Vielfältiges Mittel der Wahl

Doch Masken dienen natürlich nicht nur der (Selbst-)Inszenierung, die jeder und jede mit Mut zu Farbe im Gesicht hinbekommen kann. Sie haben in ihrer mehr oder weniger starren Funktion nie ihren alten Wert als Schutz verloren – wer sein Gesicht nicht zeigen will, möchte oder darf, für den ist sie das Mittel der Wahl. Und zwar ein vielfältiges.

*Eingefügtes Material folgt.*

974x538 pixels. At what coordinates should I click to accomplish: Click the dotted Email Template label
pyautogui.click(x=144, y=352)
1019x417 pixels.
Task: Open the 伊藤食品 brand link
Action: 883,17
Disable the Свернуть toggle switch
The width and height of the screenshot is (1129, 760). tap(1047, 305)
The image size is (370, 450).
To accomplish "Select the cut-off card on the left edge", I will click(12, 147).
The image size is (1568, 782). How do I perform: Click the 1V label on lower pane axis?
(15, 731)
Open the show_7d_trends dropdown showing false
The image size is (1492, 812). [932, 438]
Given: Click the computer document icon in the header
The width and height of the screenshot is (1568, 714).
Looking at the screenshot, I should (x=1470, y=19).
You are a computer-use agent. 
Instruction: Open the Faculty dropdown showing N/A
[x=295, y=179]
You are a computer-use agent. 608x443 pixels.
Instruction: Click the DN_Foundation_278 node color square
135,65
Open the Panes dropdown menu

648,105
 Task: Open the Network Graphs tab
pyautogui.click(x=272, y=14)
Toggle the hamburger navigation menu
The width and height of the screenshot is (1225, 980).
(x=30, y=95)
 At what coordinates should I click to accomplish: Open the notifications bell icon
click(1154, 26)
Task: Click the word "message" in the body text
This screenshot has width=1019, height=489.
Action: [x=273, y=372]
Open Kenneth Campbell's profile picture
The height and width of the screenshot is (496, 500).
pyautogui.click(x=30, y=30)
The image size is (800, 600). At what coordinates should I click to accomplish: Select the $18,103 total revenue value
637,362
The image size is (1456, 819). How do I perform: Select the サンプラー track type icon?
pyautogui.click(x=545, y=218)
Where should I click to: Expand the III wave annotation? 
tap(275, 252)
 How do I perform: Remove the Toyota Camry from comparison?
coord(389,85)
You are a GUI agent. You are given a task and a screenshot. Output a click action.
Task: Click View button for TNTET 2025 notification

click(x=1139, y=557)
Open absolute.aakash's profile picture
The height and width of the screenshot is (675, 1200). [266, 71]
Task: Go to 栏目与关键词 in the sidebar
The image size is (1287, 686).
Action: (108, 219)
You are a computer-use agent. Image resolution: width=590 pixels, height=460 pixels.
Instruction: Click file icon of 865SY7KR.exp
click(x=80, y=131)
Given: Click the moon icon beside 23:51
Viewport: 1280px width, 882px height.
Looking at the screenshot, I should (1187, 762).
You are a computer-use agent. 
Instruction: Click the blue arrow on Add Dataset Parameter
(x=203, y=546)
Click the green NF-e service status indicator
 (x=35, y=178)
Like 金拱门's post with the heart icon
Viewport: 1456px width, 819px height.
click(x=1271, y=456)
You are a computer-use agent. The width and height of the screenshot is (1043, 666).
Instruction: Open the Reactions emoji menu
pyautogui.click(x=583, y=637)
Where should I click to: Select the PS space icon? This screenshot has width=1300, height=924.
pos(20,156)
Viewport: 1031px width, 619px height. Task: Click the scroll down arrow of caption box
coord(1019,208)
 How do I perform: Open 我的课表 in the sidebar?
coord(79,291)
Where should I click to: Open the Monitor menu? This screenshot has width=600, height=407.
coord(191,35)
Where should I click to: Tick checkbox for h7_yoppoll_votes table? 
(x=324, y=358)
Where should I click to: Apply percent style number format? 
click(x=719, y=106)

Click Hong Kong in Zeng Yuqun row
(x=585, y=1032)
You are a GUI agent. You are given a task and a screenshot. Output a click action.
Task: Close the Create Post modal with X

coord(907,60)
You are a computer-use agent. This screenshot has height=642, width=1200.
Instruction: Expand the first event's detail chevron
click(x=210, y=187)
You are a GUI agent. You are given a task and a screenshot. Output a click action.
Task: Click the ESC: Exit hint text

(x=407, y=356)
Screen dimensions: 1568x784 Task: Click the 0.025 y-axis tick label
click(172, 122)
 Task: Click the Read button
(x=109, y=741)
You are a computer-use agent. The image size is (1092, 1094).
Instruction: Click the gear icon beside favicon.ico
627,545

Es gibt Schutzmasken für Menschen, die schweißen oder lackieren, Gasmasken für Soldaten, Fechter ziehen sich eine Maske vors Gesicht, genauso wie die harten Jungs vom American Football. Und natürlich Ärzte und Krankenschwestern, deren Kürzelsprache FFP2- oder FFP3 in die Umgangssprache Einzug gehalten haben.

Die Community-Masken, die jedermann und jedefrau nun vors Gesicht ziehen muss, erinnern ästhetisch dagegen an die Demo-Vermummung politischer Protestbewegungen. Schon sowieso, wenn auch Schals und Tücher erlaubt sind. Vielleicht aber auch an Bankräuber, deren Ziel es ebenfalls ist, von den Vertretern des Staates nicht erkannt zu werden.

Letzteres ist bei der derzeitigen Massen-Maskierung eher ein trauriger Nebeneffekt. Man schützt seine Mitmenschen vor Ansteckung und muss ihnen zugleich einen Teil der nonverbalen Kommunikation verweigern. Von daher sollte außerhalb von Bus, Bahn und Laden umso häufiger gelächelt werden: Bitte recht freundlich.